PROVIDED MATERIAL ->
- - -

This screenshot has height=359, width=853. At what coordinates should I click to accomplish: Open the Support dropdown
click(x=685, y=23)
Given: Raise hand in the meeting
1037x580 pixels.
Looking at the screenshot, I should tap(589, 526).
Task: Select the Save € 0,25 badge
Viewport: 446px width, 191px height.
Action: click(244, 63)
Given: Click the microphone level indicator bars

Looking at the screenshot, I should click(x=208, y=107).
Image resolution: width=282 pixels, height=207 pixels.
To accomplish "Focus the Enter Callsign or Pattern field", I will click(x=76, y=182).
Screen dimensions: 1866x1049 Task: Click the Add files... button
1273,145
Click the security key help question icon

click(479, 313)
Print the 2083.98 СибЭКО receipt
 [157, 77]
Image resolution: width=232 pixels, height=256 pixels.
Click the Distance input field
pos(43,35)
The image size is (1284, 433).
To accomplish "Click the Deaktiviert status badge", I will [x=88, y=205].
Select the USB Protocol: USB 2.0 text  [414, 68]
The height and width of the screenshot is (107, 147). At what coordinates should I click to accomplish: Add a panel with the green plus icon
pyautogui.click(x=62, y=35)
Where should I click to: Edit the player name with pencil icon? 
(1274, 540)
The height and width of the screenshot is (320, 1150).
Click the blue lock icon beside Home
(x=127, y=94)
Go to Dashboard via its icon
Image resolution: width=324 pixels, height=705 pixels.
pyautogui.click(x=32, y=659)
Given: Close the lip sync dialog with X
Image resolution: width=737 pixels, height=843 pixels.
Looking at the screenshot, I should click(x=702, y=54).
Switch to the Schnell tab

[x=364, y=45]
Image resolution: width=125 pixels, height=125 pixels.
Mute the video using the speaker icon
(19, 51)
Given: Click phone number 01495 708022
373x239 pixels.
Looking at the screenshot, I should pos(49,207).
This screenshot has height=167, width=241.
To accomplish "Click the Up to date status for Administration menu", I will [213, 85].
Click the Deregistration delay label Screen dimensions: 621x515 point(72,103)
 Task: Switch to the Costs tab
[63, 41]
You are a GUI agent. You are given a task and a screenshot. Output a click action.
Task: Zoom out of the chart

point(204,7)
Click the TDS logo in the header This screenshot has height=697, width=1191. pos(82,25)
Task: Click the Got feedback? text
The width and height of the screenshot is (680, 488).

- - -

WHAT YOU WILL DO -> Print every line of the records above without a single difference.

RESULT FOR THIS TASK ->
This screenshot has height=359, width=853. At what coordinates should I click to accomplish: Open the Support dropdown
click(x=685, y=23)
Given: Raise hand in the meeting
1037x580 pixels.
Looking at the screenshot, I should tap(589, 526).
Task: Select the Save € 0,25 badge
Viewport: 446px width, 191px height.
Action: click(244, 63)
Given: Click the microphone level indicator bars

Looking at the screenshot, I should click(x=208, y=107).
Image resolution: width=282 pixels, height=207 pixels.
To accomplish "Focus the Enter Callsign or Pattern field", I will click(x=76, y=182).
Screen dimensions: 1866x1049 Task: Click the Add files... button
1273,145
Click the security key help question icon

click(479, 313)
Print the 2083.98 СибЭКО receipt
 [157, 77]
Image resolution: width=232 pixels, height=256 pixels.
Click the Distance input field
pos(43,35)
The image size is (1284, 433).
To accomplish "Click the Deaktiviert status badge", I will [x=88, y=205].
Select the USB Protocol: USB 2.0 text  [414, 68]
The height and width of the screenshot is (107, 147). At what coordinates should I click to accomplish: Add a panel with the green plus icon
pyautogui.click(x=62, y=35)
Where should I click to: Edit the player name with pencil icon? 
(1274, 540)
The height and width of the screenshot is (320, 1150).
Click the blue lock icon beside Home
(x=127, y=94)
Go to Dashboard via its icon
Image resolution: width=324 pixels, height=705 pixels.
pyautogui.click(x=32, y=659)
Given: Close the lip sync dialog with X
Image resolution: width=737 pixels, height=843 pixels.
Looking at the screenshot, I should click(x=702, y=54).
Switch to the Schnell tab

[x=364, y=45]
Image resolution: width=125 pixels, height=125 pixels.
Mute the video using the speaker icon
(19, 51)
Given: Click phone number 01495 708022
373x239 pixels.
Looking at the screenshot, I should pos(49,207).
This screenshot has height=167, width=241.
To accomplish "Click the Up to date status for Administration menu", I will [213, 85].
Click the Deregistration delay label Screen dimensions: 621x515 point(72,103)
 Task: Switch to the Costs tab
[63, 41]
You are a GUI agent. You are given a task and a screenshot. Output a click action.
Task: Zoom out of the chart

point(204,7)
Click the TDS logo in the header This screenshot has height=697, width=1191. pos(82,25)
Task: Click the Got feedback? text
The width and height of the screenshot is (680, 488).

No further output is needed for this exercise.